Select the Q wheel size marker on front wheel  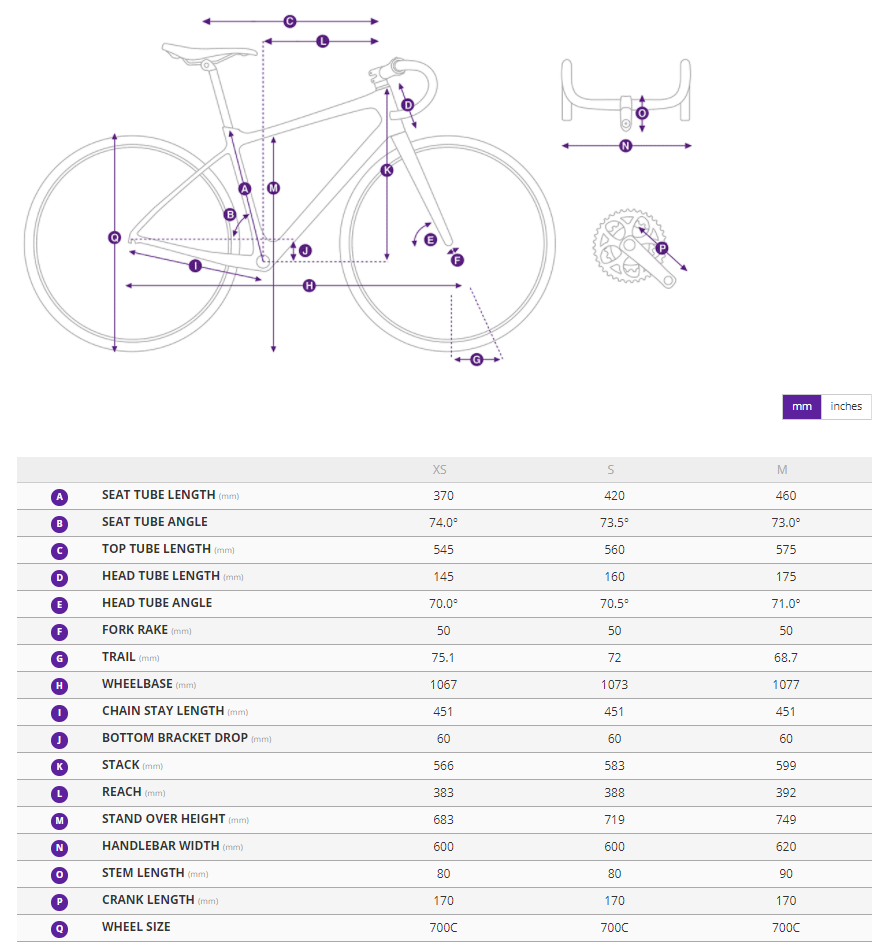click(115, 237)
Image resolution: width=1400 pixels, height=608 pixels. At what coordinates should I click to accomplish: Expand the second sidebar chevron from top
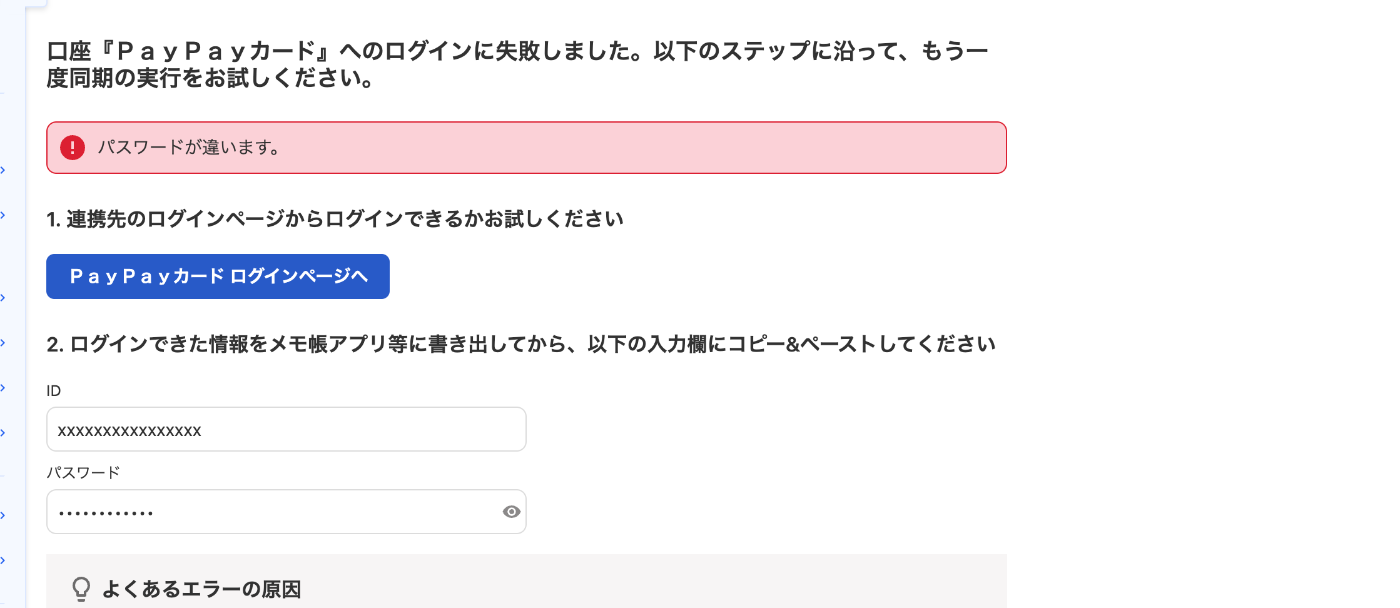pyautogui.click(x=3, y=215)
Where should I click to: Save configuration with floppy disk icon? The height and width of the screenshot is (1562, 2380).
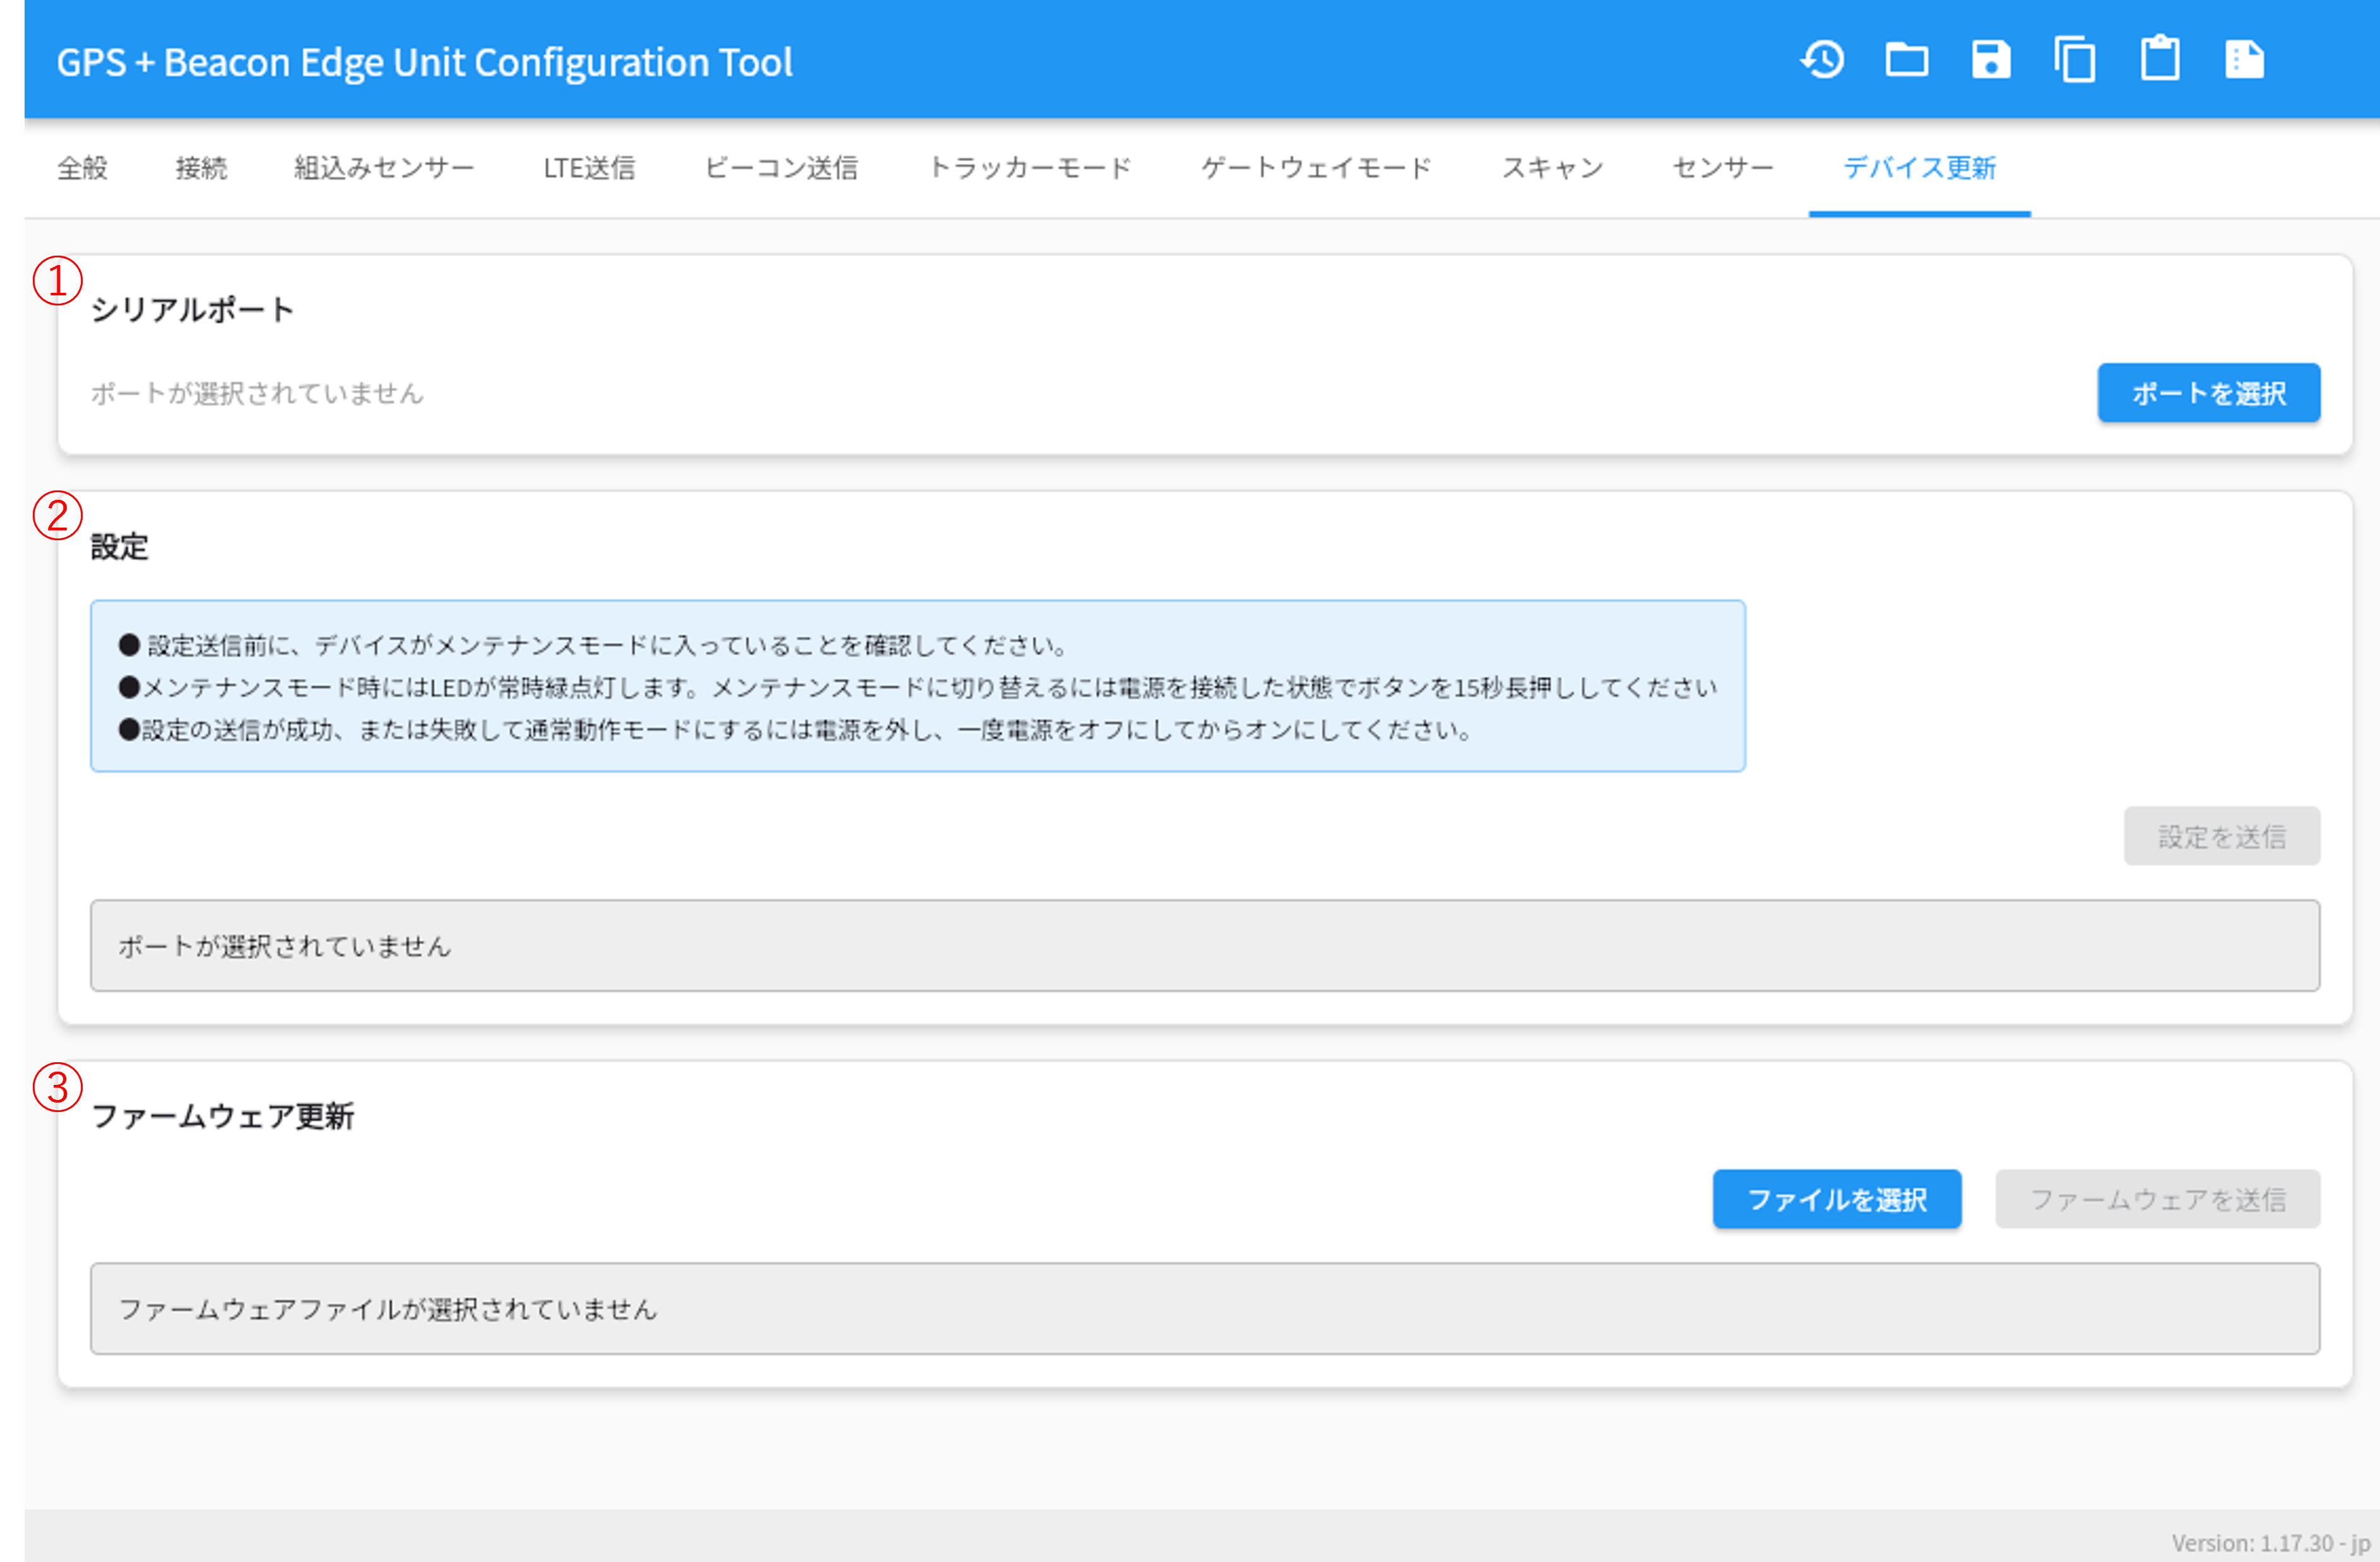(1991, 60)
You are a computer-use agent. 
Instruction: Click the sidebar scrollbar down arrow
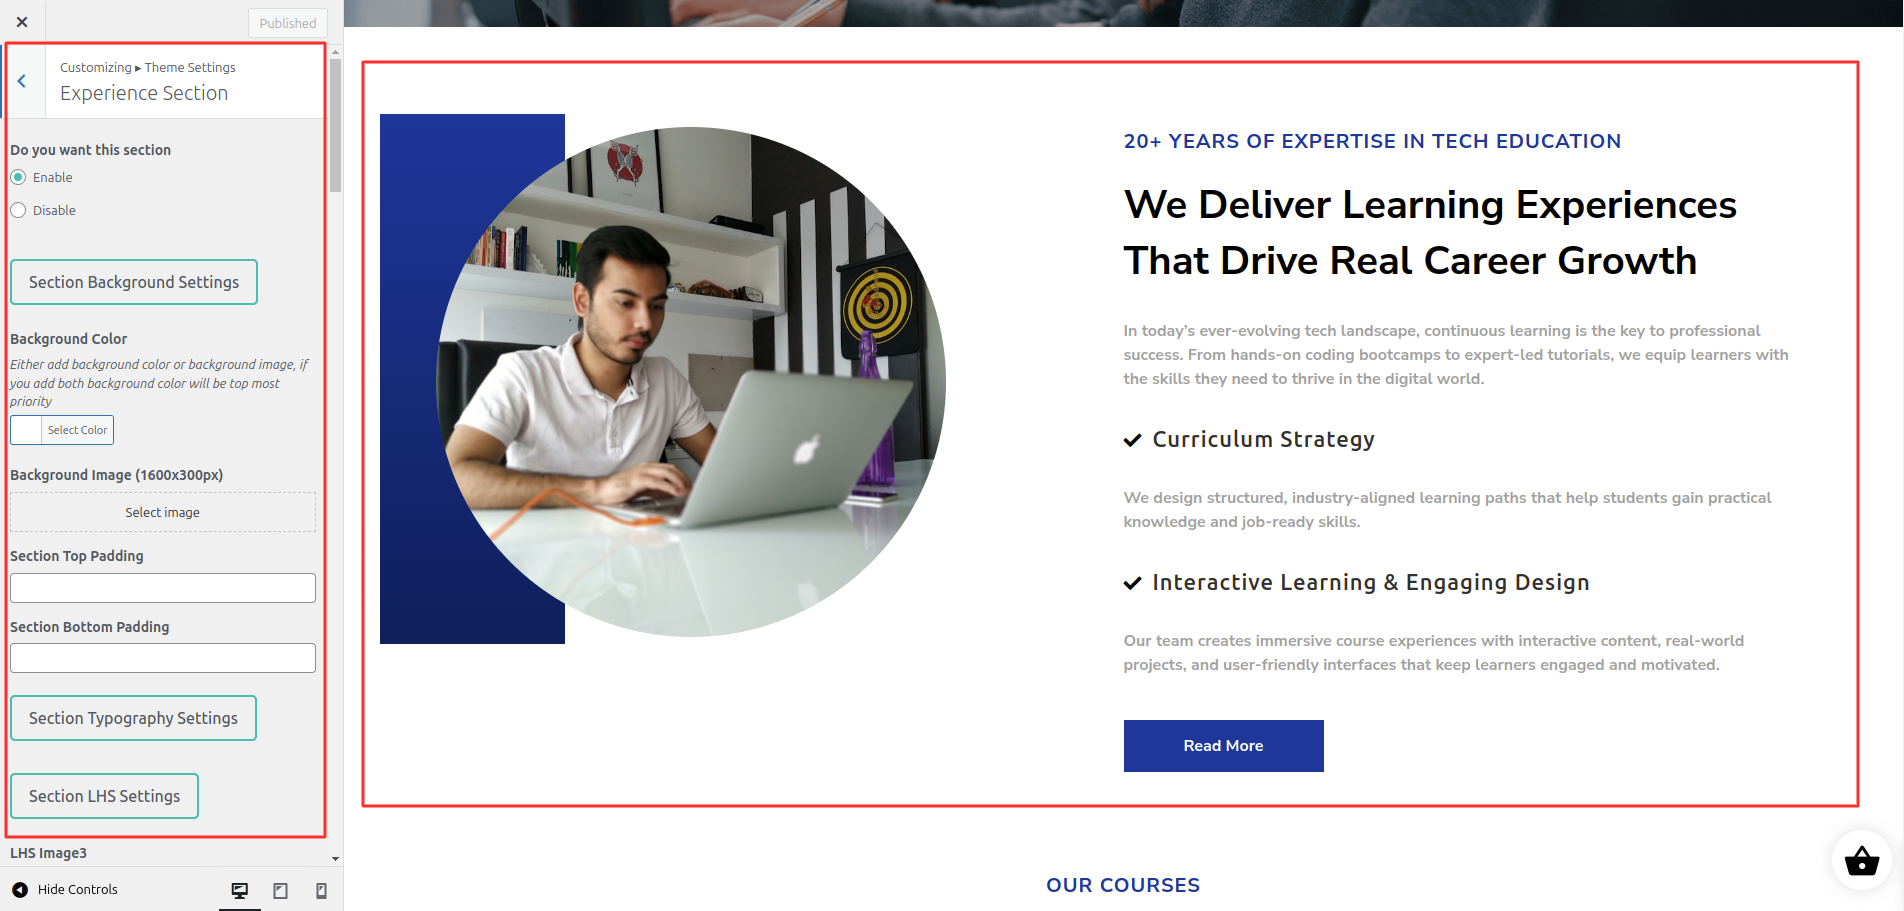335,858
================
● Problem details: Output only the lines from the one that contains "Instruction: Click the" to the end of the entries above, both end lines included, and drop the pictures.

● Answer space:
Instruction: Click the sidebar scrollbar down arrow
335,858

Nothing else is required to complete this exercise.